PROMPT 1:
Name every number spelled out as a word in the courtroom passage.

==== SELECTED EXTRACT ====

Mr. HAY and Mr. WIRT replied and enforced the same arguments which Mr. Hay had before used. They particularly observed, that it was presumable, that an argument which occupied two whole days in delivery to the court must have required considerable labour and reflection to arrange and digest it, and that it was unreasonable to suppose that such an argument could be fully comprehended by a preparation of one day; that five or six gentlemen of great professional experience were united in the defence; that this motion might be considered a mere "ruse de guerre," that they sprang on the counsel for the United States as from an ambuscade; that the mere consultation of the authorities relied on by their opponents, without further reflection, would require more time than those gentlemen were willing to allow them; that as it was so very important a question, as gentlemen themselves could not but admit, that if the motion succeeded there would be an end of the cause, the court must feel every disposition to grant the necessary time to enable the counsel to do justice to those whose interests they had engaged to support; that they could

not well conceive how gentlemen could reconcile to themselves to make any opposition to such a motion.

==== RAW DATA ====

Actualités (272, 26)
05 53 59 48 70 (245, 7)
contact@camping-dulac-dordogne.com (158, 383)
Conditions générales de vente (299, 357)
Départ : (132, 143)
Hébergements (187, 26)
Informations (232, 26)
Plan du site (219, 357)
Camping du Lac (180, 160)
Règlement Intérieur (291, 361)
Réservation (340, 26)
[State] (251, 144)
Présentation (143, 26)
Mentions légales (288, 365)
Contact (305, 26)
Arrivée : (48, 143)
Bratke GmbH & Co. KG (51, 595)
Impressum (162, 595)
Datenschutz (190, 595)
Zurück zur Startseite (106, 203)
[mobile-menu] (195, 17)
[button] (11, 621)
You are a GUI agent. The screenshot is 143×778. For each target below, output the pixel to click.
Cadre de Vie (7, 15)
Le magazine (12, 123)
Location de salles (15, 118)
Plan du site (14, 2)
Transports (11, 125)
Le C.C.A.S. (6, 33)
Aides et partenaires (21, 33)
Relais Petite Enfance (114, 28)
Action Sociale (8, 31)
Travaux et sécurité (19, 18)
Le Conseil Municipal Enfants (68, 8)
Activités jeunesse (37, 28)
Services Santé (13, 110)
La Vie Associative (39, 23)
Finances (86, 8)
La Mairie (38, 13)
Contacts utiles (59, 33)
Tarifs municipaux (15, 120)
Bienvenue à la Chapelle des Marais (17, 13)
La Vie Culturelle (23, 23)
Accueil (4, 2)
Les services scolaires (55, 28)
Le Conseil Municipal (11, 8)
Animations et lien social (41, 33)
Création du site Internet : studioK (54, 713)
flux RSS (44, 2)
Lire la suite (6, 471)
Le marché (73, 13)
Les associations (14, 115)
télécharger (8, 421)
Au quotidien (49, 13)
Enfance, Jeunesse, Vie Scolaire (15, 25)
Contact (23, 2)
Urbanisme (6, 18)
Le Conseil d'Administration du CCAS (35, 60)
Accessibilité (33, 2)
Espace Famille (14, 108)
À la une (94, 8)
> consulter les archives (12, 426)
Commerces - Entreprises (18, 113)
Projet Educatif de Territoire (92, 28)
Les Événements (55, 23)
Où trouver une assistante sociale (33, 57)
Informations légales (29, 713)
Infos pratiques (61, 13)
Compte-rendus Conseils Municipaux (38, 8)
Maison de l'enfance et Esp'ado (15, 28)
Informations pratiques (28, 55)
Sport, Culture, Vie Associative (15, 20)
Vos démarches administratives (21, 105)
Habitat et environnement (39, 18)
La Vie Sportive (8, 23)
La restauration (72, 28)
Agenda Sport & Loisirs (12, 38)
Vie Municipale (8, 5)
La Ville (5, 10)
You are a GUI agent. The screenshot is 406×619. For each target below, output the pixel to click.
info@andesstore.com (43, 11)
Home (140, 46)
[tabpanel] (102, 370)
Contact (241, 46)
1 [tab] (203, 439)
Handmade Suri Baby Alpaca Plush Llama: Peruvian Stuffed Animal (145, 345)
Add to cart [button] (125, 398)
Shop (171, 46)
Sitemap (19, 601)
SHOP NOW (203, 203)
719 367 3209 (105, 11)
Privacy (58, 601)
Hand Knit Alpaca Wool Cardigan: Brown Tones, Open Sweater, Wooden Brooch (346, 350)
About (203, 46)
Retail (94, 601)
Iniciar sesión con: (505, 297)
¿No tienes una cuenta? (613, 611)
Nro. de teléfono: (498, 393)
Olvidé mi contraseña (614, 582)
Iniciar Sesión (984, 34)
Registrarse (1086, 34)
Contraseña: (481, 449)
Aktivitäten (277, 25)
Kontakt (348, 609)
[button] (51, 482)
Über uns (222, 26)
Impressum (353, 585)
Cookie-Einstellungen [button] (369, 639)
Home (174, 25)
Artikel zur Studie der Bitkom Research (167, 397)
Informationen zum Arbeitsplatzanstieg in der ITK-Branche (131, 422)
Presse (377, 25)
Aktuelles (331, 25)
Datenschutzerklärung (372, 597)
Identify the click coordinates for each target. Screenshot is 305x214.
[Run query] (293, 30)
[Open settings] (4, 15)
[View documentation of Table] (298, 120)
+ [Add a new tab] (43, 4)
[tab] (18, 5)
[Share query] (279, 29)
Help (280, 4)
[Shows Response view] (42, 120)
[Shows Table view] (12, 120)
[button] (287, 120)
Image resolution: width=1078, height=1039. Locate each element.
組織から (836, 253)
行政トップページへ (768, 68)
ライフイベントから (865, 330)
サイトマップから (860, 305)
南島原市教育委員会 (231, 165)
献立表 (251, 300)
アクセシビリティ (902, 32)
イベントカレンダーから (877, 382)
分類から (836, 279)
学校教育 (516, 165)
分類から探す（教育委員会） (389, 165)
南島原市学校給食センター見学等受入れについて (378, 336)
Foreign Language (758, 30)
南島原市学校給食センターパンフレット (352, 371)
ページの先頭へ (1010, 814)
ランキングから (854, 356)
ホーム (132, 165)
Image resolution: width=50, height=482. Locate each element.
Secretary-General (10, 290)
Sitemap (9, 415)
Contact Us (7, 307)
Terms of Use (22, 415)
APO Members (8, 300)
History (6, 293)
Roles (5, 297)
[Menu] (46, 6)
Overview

====

PROMPT 2:
In the rows, begin at the line with "Lire la suite (6, 471)" and go through the line with "Iniciar Sesión (984, 34)". Give those lines again with "Sitemap" switched to "Site map" and everything else unchanged.

RIGHT ANSWER 1:
two, one, five, six

RIGHT ANSWER 2:
Lire la suite (6, 471)
Le marché (73, 13)
Les associations (14, 115)
télécharger (8, 421)
Au quotidien (49, 13)
Enfance, Jeunesse, Vie Scolaire (15, 25)
Contact (23, 2)
Urbanisme (6, 18)
Le Conseil d'Administration du CCAS (35, 60)
Accessibilité (33, 2)
Espace Famille (14, 108)
À la une (94, 8)
> consulter les archives (12, 426)
Commerces - Entreprises (18, 113)
Projet Educatif de Territoire (92, 28)
Les Événements (55, 23)
Où trouver une assistante sociale (33, 57)
Informations légales (29, 713)
Infos pratiques (61, 13)
Compte-rendus Conseils Municipaux (38, 8)
Maison de l'enfance et Esp'ado (15, 28)
Informations pratiques (28, 55)
Sport, Culture, Vie Associative (15, 20)
Vos démarches administratives (21, 105)
Habitat et environnement (39, 18)
La Vie Sportive (8, 23)
La restauration (72, 28)
Agenda Sport & Loisirs (12, 38)
Vie Municipale (8, 5)
La Ville (5, 10)
You are a GUI agent. The screenshot is 406×619. For each target below, output the pixel to click.
info@andesstore.com (43, 11)
Home (140, 46)
[tabpanel] (102, 370)
Contact (241, 46)
1 [tab] (203, 439)
Handmade Suri Baby Alpaca Plush Llama: Peruvian Stuffed Animal (145, 345)
Add to cart [button] (125, 398)
Shop (171, 46)
Site map (19, 601)
SHOP NOW (203, 203)
719 367 3209 (105, 11)
Privacy (58, 601)
Hand Knit Alpaca Wool Cardigan: Brown Tones, Open Sweater, Wooden Brooch (346, 350)
About (203, 46)
Retail (94, 601)
Iniciar sesión con: (505, 297)
¿No tienes una cuenta? (613, 611)
Nro. de teléfono: (498, 393)
Olvidé mi contraseña (614, 582)
Iniciar Sesión (984, 34)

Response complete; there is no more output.